Synthesis of Ru(III)-aNHC complexes 1a’ and 1b’ has been achieved in the aqueous acid medium at ambient temperature. The abnormal binding mode of NHC through this method was undoubtedly confirmed by the synthesis of Ru(III)-aNHC complex 2a’ from the C(2)-methylated ligand precursor. The conversion of abnormal to normal NHC complexes (1a and 1b) was observed in the reaction medium. A pyridine-rollover mechanism for the conversion of abnormal to normal NHC has been proposed and validated by suitable substitution at the ligand backbone. Complexes 3a (Ru-nNHC) and 3a’ (Ru-aNHC) were prepared with the bidentate ligand precursor having a Me-substituted pyridine to prohibit the “pyridine-rollover” pathway.

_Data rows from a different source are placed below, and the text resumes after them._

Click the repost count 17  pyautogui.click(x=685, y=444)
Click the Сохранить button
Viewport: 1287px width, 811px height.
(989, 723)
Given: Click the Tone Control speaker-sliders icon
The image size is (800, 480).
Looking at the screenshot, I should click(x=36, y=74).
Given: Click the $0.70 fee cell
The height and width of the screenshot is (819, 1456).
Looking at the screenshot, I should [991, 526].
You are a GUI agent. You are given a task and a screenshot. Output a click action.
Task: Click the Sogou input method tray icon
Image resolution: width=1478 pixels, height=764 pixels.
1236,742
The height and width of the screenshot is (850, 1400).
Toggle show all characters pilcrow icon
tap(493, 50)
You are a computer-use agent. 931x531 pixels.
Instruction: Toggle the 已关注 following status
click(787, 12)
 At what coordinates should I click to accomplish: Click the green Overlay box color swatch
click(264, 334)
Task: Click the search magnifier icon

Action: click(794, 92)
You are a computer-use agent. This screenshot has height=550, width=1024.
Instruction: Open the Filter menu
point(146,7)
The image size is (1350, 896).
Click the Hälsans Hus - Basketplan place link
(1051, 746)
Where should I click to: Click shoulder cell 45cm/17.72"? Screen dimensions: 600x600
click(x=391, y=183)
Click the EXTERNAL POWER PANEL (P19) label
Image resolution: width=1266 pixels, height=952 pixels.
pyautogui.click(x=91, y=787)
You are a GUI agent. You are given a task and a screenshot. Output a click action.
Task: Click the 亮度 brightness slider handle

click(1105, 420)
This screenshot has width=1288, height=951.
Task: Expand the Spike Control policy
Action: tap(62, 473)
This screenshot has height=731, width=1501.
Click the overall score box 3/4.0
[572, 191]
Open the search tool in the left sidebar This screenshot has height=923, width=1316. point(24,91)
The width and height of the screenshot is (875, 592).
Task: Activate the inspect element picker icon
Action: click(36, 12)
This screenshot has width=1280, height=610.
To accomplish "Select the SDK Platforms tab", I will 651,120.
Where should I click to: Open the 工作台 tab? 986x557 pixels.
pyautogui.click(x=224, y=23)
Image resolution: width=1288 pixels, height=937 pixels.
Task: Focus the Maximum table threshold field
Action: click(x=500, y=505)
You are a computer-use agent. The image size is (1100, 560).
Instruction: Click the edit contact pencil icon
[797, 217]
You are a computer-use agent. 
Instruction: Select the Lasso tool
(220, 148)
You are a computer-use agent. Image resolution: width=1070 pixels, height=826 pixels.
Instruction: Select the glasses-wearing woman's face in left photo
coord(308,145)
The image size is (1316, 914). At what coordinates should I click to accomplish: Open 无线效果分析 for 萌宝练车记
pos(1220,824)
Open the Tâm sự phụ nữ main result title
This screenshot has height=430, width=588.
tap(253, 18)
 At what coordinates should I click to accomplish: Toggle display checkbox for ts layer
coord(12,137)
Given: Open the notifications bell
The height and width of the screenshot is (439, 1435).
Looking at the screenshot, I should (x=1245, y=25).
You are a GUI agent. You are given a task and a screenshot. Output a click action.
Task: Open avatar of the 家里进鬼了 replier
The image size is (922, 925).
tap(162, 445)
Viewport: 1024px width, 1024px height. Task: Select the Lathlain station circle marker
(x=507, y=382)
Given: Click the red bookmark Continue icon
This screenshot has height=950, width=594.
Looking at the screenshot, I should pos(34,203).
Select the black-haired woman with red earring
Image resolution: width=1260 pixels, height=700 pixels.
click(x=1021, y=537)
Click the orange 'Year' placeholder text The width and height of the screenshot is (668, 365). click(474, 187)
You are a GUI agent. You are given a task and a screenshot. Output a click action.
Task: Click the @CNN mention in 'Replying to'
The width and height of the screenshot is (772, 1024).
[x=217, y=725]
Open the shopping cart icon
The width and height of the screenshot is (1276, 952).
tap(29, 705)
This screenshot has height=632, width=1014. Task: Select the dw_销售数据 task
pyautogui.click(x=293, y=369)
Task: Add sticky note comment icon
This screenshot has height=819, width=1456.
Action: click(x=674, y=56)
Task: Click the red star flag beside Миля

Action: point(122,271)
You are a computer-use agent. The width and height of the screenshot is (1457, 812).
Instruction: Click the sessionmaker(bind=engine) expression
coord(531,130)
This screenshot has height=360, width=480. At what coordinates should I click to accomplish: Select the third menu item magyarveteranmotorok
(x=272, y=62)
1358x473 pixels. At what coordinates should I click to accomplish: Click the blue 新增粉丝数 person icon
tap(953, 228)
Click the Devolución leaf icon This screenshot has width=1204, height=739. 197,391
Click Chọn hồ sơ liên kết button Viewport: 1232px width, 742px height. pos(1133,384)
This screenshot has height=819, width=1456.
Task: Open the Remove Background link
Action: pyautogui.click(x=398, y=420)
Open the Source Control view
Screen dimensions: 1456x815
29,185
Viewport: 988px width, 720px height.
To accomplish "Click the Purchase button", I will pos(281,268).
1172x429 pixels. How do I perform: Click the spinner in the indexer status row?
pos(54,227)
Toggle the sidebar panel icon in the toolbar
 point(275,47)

The conversion of abnormal NHC complex 3a’ to the normal NHC complex 3a was found to be suppressed in aqueous solutions at room temperature as the λ_max for 3a’ remained the same even after 15 days, suggesting the role of C(3)-H of pyridine in the process. An investigation of this synthetic protocol in various aqueous acid/salt solutions indicates that Cl^– ions are required to form the complexes, indicating a halide-assisted C–H activation pathway. All complexes have been characterized using various spectroscopic techniques. The molecular structures of complexes 1a’, 1b, 2a’, and 3a have been determined using the single-crystal X-ray diffraction technique.